Nimbus - Parte I de II




Por: Franz Lima.
A TV anuncia mais uma vítima. Ela está ligada a mais de dois dias, mas sua luz não cessa, parece ter vida própria. Nela, um homem diz que a contagem de corpos já atingiu o número de cinco pessoas. Sem vínculos, sem pistas, apenas um nome: nimbus.
Quantos mais morrerão até que se chegue ao autor desta carnificina? - questiona o âncora do noticiário.
- Quantos? Não sei dizer. O que interessa não é o número, mas a mensagem que deixo. Vou morrer logo, mas meu legado continuará por gerações.
O homem caminha pelo apartamento e olha para a TV. Seu trabalho está sendo bem divulgado, pensa.
Com a voz sussurrada, ele diz:
- Eu sou Nimbus. Eu sou a nuvem que traz a sombra e a brisa, o acalento e a serenidade. Porém também trago a tempestade, o frio e o desalento. Eu carrego a paz e a calamidade em mim. Venho sem avisar e parto ainda mais sorrateiramente.
Então, sorrindo, ele aponta o controle-remoto para a televisão e, com um toque, a silencia. O apartamento é tomado pela escuridão.
- É hora de dormir. - pensa. - Amanhã há muito a fazer. Eles têm que compreender o quanto a dor pode ser intensa, o quanto o medo pode se entrelaçar em suas espinhas. Eles irão me temer e me respeitar... ainda tenho muito a fazer.
Eu adormeço e passo mais de 19 horas dormindo. Não acordo para comer. Meu alimento virá em breve...
Abro os olhos lentamente. Meu quarto está com as janelas fechadas, sujas. Mas ainda assim elas permitem a entrada da luz do letreiro de uma oficina próxima. Nada que me incomode, penso.
Olho para o lado e vejo minha TV, minha velha companheira. Fico parado frente a ela por longos minutos, sem que nada seja dito a meu respeito. Sinto raiva pelo descaso.

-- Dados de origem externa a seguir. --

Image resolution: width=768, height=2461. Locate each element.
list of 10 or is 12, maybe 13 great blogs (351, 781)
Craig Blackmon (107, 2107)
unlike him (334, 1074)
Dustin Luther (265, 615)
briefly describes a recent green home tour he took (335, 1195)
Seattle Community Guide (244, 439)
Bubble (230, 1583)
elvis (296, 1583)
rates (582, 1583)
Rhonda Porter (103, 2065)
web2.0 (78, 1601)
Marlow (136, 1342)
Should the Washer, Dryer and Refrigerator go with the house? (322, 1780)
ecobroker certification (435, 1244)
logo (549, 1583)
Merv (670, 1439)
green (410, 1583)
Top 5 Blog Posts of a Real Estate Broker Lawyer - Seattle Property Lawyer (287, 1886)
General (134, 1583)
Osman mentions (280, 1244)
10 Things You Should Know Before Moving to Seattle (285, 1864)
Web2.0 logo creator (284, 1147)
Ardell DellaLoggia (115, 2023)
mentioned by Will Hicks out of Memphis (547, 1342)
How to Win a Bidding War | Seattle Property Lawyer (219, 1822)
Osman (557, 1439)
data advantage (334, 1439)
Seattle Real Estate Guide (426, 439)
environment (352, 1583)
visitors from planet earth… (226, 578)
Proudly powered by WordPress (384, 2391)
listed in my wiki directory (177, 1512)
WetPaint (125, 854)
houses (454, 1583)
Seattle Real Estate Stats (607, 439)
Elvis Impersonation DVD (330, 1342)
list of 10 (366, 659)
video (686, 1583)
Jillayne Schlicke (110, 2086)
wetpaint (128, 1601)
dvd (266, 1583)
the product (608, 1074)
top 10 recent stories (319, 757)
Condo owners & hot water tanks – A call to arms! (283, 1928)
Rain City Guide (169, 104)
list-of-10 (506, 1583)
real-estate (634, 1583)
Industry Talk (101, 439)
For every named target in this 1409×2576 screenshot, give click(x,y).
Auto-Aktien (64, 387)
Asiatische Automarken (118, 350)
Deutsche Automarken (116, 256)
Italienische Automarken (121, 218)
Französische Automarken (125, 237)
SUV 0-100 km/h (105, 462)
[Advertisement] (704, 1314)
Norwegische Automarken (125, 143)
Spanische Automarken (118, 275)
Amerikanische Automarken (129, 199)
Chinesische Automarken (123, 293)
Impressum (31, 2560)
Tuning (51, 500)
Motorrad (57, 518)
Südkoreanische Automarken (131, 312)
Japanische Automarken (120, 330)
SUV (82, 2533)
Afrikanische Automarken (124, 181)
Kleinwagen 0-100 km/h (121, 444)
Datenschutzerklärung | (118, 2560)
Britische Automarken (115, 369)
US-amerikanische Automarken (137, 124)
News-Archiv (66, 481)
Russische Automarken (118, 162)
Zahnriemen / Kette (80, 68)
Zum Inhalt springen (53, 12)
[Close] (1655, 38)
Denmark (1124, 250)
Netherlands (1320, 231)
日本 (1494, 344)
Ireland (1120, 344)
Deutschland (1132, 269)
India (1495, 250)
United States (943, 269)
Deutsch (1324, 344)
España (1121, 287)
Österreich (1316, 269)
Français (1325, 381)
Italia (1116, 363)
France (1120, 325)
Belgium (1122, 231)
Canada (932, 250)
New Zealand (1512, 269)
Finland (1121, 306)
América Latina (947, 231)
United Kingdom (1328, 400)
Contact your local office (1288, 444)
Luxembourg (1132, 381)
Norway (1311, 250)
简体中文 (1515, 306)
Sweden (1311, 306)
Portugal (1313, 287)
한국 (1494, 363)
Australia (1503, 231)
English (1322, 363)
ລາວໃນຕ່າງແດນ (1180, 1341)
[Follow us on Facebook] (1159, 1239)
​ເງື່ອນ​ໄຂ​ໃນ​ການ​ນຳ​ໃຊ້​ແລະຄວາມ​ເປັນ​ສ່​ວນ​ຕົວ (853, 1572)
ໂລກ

          Estico o pescoço, alongando-o. Há dor em meus ossos e minha bexiga dói pelo acúmulo de urina. Fiquei muito tempo deitado, preparando o corpo e o espírito para o que virá. Sei que valerá a pena.
Tomo uma longa ducha quente. O calor da água sempre me revigora, quase tanto quanto o calor do sangue. O banho acaba e atravesso a sala nu, sentindo o frio suave que vem lá de fora, junto com o barulho que insiste em não acabar jamais.
Lá fora, meus olhos contemplam as pessoas que passam. "Em breve, um de vocês morrerá", comento, entre lágrimas.
Fecho metodicamente a janela, lacrando-a com um papelão. O som diminui consideravelmente.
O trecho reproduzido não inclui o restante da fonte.